Requirements >> Copy the lines below without any changes.

[Begin]

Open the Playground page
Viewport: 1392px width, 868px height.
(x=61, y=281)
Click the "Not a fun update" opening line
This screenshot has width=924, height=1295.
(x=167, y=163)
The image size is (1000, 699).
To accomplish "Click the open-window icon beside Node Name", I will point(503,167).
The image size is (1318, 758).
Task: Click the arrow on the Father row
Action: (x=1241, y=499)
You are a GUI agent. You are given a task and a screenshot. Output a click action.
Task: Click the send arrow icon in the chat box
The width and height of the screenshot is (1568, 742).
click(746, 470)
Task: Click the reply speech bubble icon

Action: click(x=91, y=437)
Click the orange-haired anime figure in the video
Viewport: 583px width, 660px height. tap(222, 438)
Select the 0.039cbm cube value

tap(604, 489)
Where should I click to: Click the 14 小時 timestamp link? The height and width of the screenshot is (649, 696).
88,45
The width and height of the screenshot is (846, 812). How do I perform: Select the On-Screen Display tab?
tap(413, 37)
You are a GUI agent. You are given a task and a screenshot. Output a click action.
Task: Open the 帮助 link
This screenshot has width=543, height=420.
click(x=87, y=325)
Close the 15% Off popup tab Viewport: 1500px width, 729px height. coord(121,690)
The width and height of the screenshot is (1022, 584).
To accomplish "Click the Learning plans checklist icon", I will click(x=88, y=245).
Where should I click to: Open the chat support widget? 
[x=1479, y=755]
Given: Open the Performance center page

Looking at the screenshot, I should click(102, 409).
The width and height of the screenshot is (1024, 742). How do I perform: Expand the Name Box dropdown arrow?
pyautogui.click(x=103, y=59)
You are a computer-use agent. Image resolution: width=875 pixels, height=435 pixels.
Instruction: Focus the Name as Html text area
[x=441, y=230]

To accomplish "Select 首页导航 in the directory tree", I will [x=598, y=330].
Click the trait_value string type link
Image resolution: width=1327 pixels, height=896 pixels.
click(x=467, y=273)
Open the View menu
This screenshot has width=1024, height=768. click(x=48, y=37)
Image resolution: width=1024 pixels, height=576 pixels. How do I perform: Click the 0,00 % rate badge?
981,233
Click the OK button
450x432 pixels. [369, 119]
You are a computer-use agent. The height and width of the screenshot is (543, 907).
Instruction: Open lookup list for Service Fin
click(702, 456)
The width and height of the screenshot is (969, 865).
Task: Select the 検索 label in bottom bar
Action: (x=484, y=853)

[End]

Solution for this exercise >>
Open the Playground page
Viewport: 1392px width, 868px height.
(x=61, y=281)
Click the "Not a fun update" opening line
This screenshot has width=924, height=1295.
(x=167, y=163)
The image size is (1000, 699).
To accomplish "Click the open-window icon beside Node Name", I will point(503,167).
The image size is (1318, 758).
Task: Click the arrow on the Father row
Action: (x=1241, y=499)
You are a GUI agent. You are given a task and a screenshot. Output a click action.
Task: Click the send arrow icon in the chat box
The width and height of the screenshot is (1568, 742).
click(746, 470)
Task: Click the reply speech bubble icon

Action: click(x=91, y=437)
Click the orange-haired anime figure in the video
Viewport: 583px width, 660px height. tap(222, 438)
Select the 0.039cbm cube value

tap(604, 489)
Where should I click to: Click the 14 小時 timestamp link? The height and width of the screenshot is (649, 696).
88,45
The width and height of the screenshot is (846, 812). How do I perform: Select the On-Screen Display tab?
tap(413, 37)
You are a GUI agent. You are given a task and a screenshot. Output a click action.
Task: Open the 帮助 link
This screenshot has width=543, height=420.
click(x=87, y=325)
Close the 15% Off popup tab Viewport: 1500px width, 729px height. coord(121,690)
The width and height of the screenshot is (1022, 584).
To accomplish "Click the Learning plans checklist icon", I will click(x=88, y=245).
Where should I click to: Open the chat support widget? 
[x=1479, y=755]
Given: Open the Performance center page

Looking at the screenshot, I should click(102, 409).
The width and height of the screenshot is (1024, 742). How do I perform: Expand the Name Box dropdown arrow?
pyautogui.click(x=103, y=59)
You are a computer-use agent. Image resolution: width=875 pixels, height=435 pixels.
Instruction: Focus the Name as Html text area
[x=441, y=230]

To accomplish "Select 首页导航 in the directory tree", I will [x=598, y=330].
Click the trait_value string type link
Image resolution: width=1327 pixels, height=896 pixels.
click(x=467, y=273)
Open the View menu
This screenshot has width=1024, height=768. click(x=48, y=37)
Image resolution: width=1024 pixels, height=576 pixels. How do I perform: Click the 0,00 % rate badge?
981,233
Click the OK button
450x432 pixels. [369, 119]
You are a computer-use agent. The height and width of the screenshot is (543, 907).
Instruction: Open lookup list for Service Fin
click(702, 456)
The width and height of the screenshot is (969, 865).
Task: Select the 検索 label in bottom bar
Action: (x=484, y=853)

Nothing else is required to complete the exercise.